#### Task directions:
Word for word, reproduce every line of the data.

START Data supplied

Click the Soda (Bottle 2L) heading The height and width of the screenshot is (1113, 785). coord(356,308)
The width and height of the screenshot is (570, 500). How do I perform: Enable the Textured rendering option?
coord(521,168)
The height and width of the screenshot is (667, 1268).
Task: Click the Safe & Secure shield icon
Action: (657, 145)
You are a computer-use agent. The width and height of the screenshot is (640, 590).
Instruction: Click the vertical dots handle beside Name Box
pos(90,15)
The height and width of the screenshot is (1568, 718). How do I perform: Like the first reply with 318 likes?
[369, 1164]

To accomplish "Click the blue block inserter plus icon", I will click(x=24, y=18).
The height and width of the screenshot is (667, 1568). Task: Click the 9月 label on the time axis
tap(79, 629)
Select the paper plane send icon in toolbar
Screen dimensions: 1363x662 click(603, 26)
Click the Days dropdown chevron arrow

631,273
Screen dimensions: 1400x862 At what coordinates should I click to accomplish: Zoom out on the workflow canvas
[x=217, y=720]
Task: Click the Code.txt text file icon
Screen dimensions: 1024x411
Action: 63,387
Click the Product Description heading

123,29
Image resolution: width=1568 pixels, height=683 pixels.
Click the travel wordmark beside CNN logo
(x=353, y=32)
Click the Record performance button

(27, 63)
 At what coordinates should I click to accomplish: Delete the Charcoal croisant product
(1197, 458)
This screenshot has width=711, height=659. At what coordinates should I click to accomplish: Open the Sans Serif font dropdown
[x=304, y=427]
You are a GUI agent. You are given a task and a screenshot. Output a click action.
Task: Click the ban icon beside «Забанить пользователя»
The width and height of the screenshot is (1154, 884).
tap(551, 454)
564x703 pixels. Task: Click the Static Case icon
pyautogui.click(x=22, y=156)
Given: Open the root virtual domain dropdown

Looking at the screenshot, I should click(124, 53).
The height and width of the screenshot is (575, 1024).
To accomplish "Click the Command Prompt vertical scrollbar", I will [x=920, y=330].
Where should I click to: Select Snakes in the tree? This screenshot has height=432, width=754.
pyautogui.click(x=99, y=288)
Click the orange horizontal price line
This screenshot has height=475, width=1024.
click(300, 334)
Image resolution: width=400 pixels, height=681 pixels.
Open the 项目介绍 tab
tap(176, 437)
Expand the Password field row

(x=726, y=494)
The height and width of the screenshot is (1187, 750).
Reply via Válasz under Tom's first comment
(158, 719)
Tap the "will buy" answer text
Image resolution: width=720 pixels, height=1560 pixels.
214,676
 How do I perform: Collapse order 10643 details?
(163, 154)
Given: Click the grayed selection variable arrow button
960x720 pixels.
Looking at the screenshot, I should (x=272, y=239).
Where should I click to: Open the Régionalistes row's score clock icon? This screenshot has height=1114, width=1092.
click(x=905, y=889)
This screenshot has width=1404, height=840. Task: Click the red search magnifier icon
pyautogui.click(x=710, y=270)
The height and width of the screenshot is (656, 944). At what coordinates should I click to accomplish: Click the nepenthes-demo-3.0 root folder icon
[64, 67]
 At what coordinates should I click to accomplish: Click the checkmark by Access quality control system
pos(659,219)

END Data supplied

#### Response for this exercise:
Click the Soda (Bottle 2L) heading The height and width of the screenshot is (1113, 785). coord(356,308)
The width and height of the screenshot is (570, 500). How do I perform: Enable the Textured rendering option?
coord(521,168)
The height and width of the screenshot is (667, 1268).
Task: Click the Safe & Secure shield icon
Action: (657, 145)
You are a computer-use agent. The width and height of the screenshot is (640, 590).
Instruction: Click the vertical dots handle beside Name Box
pos(90,15)
The height and width of the screenshot is (1568, 718). How do I perform: Like the first reply with 318 likes?
[369, 1164]

To accomplish "Click the blue block inserter plus icon", I will click(x=24, y=18).
The height and width of the screenshot is (667, 1568). Task: Click the 9月 label on the time axis
tap(79, 629)
Select the paper plane send icon in toolbar
Screen dimensions: 1363x662 click(603, 26)
Click the Days dropdown chevron arrow

631,273
Screen dimensions: 1400x862 At what coordinates should I click to accomplish: Zoom out on the workflow canvas
[x=217, y=720]
Task: Click the Code.txt text file icon
Screen dimensions: 1024x411
Action: 63,387
Click the Product Description heading

123,29
Image resolution: width=1568 pixels, height=683 pixels.
Click the travel wordmark beside CNN logo
(x=353, y=32)
Click the Record performance button

(27, 63)
 At what coordinates should I click to accomplish: Delete the Charcoal croisant product
(1197, 458)
This screenshot has width=711, height=659. At what coordinates should I click to accomplish: Open the Sans Serif font dropdown
[x=304, y=427]
You are a GUI agent. You are given a task and a screenshot. Output a click action.
Task: Click the ban icon beside «Забанить пользователя»
The width and height of the screenshot is (1154, 884).
tap(551, 454)
564x703 pixels. Task: Click the Static Case icon
pyautogui.click(x=22, y=156)
Given: Open the root virtual domain dropdown

Looking at the screenshot, I should click(124, 53).
The height and width of the screenshot is (575, 1024).
To accomplish "Click the Command Prompt vertical scrollbar", I will [x=920, y=330].
Where should I click to: Select Snakes in the tree? This screenshot has height=432, width=754.
pyautogui.click(x=99, y=288)
Click the orange horizontal price line
This screenshot has height=475, width=1024.
click(300, 334)
Image resolution: width=400 pixels, height=681 pixels.
Open the 项目介绍 tab
tap(176, 437)
Expand the Password field row

(x=726, y=494)
The height and width of the screenshot is (1187, 750).
Reply via Válasz under Tom's first comment
(158, 719)
Tap the "will buy" answer text
Image resolution: width=720 pixels, height=1560 pixels.
214,676
 How do I perform: Collapse order 10643 details?
(163, 154)
Given: Click the grayed selection variable arrow button
960x720 pixels.
Looking at the screenshot, I should (x=272, y=239).
Where should I click to: Open the Régionalistes row's score clock icon? This screenshot has height=1114, width=1092.
click(x=905, y=889)
This screenshot has width=1404, height=840. Task: Click the red search magnifier icon
pyautogui.click(x=710, y=270)
The height and width of the screenshot is (656, 944). At what coordinates should I click to accomplish: Click the nepenthes-demo-3.0 root folder icon
[64, 67]
 At what coordinates should I click to accomplish: Click the checkmark by Access quality control system
pos(659,219)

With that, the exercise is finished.